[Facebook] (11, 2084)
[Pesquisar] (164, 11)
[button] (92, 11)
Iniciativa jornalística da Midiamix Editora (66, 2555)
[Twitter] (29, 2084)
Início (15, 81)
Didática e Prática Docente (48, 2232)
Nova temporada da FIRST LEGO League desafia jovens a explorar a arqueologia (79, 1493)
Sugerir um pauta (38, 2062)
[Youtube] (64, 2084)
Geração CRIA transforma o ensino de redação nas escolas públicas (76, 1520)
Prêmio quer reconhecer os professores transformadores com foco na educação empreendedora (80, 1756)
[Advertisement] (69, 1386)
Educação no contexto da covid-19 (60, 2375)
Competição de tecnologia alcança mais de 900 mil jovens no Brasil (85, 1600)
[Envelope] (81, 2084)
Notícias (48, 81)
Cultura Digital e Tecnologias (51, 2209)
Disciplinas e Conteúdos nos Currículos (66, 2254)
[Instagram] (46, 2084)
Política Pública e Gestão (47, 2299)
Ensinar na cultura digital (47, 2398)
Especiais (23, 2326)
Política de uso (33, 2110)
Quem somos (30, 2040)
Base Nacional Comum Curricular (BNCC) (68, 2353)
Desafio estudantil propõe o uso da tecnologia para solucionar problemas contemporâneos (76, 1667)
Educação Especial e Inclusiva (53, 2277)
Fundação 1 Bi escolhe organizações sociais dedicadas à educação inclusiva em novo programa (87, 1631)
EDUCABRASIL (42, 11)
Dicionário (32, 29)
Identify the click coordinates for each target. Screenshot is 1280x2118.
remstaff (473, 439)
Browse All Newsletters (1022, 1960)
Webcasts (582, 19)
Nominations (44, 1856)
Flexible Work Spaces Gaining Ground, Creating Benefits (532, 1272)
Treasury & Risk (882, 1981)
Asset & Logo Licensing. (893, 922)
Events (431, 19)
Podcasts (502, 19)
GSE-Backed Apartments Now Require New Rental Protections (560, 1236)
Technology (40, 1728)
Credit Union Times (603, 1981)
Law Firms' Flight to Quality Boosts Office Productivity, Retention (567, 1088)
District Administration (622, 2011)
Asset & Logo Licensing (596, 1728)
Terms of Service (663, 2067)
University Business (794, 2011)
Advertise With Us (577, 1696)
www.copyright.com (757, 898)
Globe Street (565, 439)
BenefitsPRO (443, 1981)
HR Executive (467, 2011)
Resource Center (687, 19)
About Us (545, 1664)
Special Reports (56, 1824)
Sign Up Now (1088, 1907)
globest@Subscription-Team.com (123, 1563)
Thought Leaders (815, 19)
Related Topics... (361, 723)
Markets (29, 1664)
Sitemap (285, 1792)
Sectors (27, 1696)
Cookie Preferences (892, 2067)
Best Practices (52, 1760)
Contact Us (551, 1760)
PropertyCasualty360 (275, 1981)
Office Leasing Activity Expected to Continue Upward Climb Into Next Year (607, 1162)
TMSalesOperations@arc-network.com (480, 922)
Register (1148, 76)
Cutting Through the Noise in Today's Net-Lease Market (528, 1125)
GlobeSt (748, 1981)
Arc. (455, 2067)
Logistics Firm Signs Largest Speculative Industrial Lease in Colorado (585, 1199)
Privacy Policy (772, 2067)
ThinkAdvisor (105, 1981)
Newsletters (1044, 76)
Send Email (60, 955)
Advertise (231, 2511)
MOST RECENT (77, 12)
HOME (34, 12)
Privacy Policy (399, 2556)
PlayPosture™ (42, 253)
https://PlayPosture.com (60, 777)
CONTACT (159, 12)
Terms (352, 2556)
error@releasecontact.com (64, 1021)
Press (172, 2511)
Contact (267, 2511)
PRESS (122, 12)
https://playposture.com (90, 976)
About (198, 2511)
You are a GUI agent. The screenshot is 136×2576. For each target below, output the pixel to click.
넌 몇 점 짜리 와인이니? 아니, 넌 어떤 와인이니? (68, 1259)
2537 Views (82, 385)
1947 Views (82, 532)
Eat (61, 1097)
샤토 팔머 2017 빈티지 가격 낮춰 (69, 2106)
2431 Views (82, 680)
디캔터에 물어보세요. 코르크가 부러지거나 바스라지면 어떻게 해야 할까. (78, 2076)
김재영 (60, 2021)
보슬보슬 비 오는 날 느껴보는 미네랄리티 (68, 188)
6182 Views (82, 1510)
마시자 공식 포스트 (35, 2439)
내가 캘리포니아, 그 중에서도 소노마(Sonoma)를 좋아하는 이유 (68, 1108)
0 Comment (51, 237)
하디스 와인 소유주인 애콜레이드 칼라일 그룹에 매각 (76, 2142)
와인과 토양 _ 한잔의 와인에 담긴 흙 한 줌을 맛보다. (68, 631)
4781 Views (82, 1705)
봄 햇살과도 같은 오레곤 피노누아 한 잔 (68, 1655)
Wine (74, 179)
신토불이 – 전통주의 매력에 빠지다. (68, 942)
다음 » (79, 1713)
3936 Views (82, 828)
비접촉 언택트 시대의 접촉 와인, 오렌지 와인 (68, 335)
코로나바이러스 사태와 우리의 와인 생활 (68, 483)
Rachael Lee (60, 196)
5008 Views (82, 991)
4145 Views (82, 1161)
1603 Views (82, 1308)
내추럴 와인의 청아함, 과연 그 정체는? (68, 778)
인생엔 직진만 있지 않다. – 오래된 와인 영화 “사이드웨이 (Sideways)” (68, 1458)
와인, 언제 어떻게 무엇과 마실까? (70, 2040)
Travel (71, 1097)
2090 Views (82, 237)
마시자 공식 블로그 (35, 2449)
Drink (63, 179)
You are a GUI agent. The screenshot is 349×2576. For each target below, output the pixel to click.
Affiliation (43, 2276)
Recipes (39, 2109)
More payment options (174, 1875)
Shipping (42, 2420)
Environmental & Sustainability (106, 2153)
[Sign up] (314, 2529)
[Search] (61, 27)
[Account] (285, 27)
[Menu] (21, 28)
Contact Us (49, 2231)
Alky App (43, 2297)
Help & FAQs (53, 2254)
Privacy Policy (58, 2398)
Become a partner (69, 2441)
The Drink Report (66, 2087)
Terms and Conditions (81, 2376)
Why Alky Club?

> **EXERCISE AIM**
Repeat every entry exactly. Nothing may be dropped.

> **OUTPUT FOR THIS EXERCISE**
[Facebook] (11, 2084)
[Pesquisar] (164, 11)
[button] (92, 11)
Iniciativa jornalística da Midiamix Editora (66, 2555)
[Twitter] (29, 2084)
Início (15, 81)
Didática e Prática Docente (48, 2232)
Nova temporada da FIRST LEGO League desafia jovens a explorar a arqueologia (79, 1493)
Sugerir um pauta (38, 2062)
[Youtube] (64, 2084)
Geração CRIA transforma o ensino de redação nas escolas públicas (76, 1520)
Prêmio quer reconhecer os professores transformadores com foco na educação empreendedora (80, 1756)
[Advertisement] (69, 1386)
Educação no contexto da covid-19 (60, 2375)
Competição de tecnologia alcança mais de 900 mil jovens no Brasil (85, 1600)
[Envelope] (81, 2084)
Notícias (48, 81)
Cultura Digital e Tecnologias (51, 2209)
Disciplinas e Conteúdos nos Currículos (66, 2254)
[Instagram] (46, 2084)
Política Pública e Gestão (47, 2299)
Ensinar na cultura digital (47, 2398)
Especiais (23, 2326)
Política de uso (33, 2110)
Quem somos (30, 2040)
Base Nacional Comum Curricular (BNCC) (68, 2353)
Desafio estudantil propõe o uso da tecnologia para solucionar problemas contemporâneos (76, 1667)
Educação Especial e Inclusiva (53, 2277)
Fundação 1 Bi escolhe organizações sociais dedicadas à educação inclusiva em novo programa (87, 1631)
EDUCABRASIL (42, 11)
Dicionário (32, 29)
Identify the click coordinates for each target. Screenshot is 1280x2118.
remstaff (473, 439)
Browse All Newsletters (1022, 1960)
Webcasts (582, 19)
Nominations (44, 1856)
Flexible Work Spaces Gaining Ground, Creating Benefits (532, 1272)
Treasury & Risk (882, 1981)
Asset & Logo Licensing. (893, 922)
Events (431, 19)
Podcasts (502, 19)
GSE-Backed Apartments Now Require New Rental Protections (560, 1236)
Technology (40, 1728)
Credit Union Times (603, 1981)
Law Firms' Flight to Quality Boosts Office Productivity, Retention (567, 1088)
District Administration (622, 2011)
Asset & Logo Licensing (596, 1728)
Terms of Service (663, 2067)
University Business (794, 2011)
Advertise With Us (577, 1696)
www.copyright.com (757, 898)
Globe Street (565, 439)
BenefitsPRO (443, 1981)
HR Executive (467, 2011)
Resource Center (687, 19)
About Us (545, 1664)
Special Reports (56, 1824)
Sign Up Now (1088, 1907)
globest@Subscription-Team.com (123, 1563)
Thought Leaders (815, 19)
Related Topics... (361, 723)
Markets (29, 1664)
Sitemap (285, 1792)
Sectors (27, 1696)
Cookie Preferences (892, 2067)
Best Practices (52, 1760)
Contact Us (551, 1760)
PropertyCasualty360 (275, 1981)
Office Leasing Activity Expected to Continue Upward Climb Into Next Year (607, 1162)
TMSalesOperations@arc-network.com (480, 922)
Register (1148, 76)
Cutting Through the Noise in Today's Net-Lease Market (528, 1125)
GlobeSt (748, 1981)
Arc. (455, 2067)
Logistics Firm Signs Largest Speculative Industrial Lease in Colorado (585, 1199)
Privacy Policy (772, 2067)
ThinkAdvisor (105, 1981)
Newsletters (1044, 76)
Send Email (60, 955)
Advertise (231, 2511)
MOST RECENT (77, 12)
HOME (34, 12)
Privacy Policy (399, 2556)
PlayPosture™ (42, 253)
https://PlayPosture.com (60, 777)
CONTACT (159, 12)
Terms (352, 2556)
error@releasecontact.com (64, 1021)
Press (172, 2511)
Contact (267, 2511)
PRESS (122, 12)
https://playposture.com (90, 976)
About (198, 2511)
You are a GUI agent. The screenshot is 136×2576. For each target below, output the pixel to click.
넌 몇 점 짜리 와인이니? 아니, 넌 어떤 와인이니? (68, 1259)
2537 Views (82, 385)
1947 Views (82, 532)
Eat (61, 1097)
샤토 팔머 2017 빈티지 가격 낮춰 (69, 2106)
2431 Views (82, 680)
디캔터에 물어보세요. 코르크가 부러지거나 바스라지면 어떻게 해야 할까. (78, 2076)
김재영 (60, 2021)
보슬보슬 비 오는 날 느껴보는 미네랄리티 (68, 188)
6182 Views (82, 1510)
마시자 공식 포스트 (35, 2439)
내가 캘리포니아, 그 중에서도 소노마(Sonoma)를 좋아하는 이유 (68, 1108)
0 Comment (51, 237)
하디스 와인 소유주인 애콜레이드 칼라일 그룹에 매각 (76, 2142)
와인과 토양 _ 한잔의 와인에 담긴 흙 한 줌을 맛보다. (68, 631)
4781 Views (82, 1705)
봄 햇살과도 같은 오레곤 피노누아 한 잔 (68, 1655)
Wine (74, 179)
신토불이 – 전통주의 매력에 빠지다. (68, 942)
다음 » (79, 1713)
3936 Views (82, 828)
비접촉 언택트 시대의 접촉 와인, 오렌지 와인 (68, 335)
코로나바이러스 사태와 우리의 와인 생활 (68, 483)
Rachael Lee (60, 196)
5008 Views (82, 991)
4145 Views (82, 1161)
1603 Views (82, 1308)
내추럴 와인의 청아함, 과연 그 정체는? (68, 778)
인생엔 직진만 있지 않다. – 오래된 와인 영화 “사이드웨이 (Sideways)” (68, 1458)
와인, 언제 어떻게 무엇과 마실까? (70, 2040)
Travel (71, 1097)
2090 Views (82, 237)
마시자 공식 블로그 (35, 2449)
Drink (63, 179)
You are a GUI agent. The screenshot is 349×2576. For each target below, output the pixel to click.
Affiliation (43, 2276)
Recipes (39, 2109)
More payment options (174, 1875)
Shipping (42, 2420)
Environmental & Sustainability (106, 2153)
[Sign up] (314, 2529)
[Search] (61, 27)
[Account] (285, 27)
[Menu] (21, 28)
Contact Us (49, 2231)
Alky App (43, 2297)
Help & FAQs (53, 2254)
Privacy Policy (58, 2398)
Become a partner (69, 2441)
The Drink Report (66, 2087)
Terms and Conditions (81, 2376)
Why Alky Club?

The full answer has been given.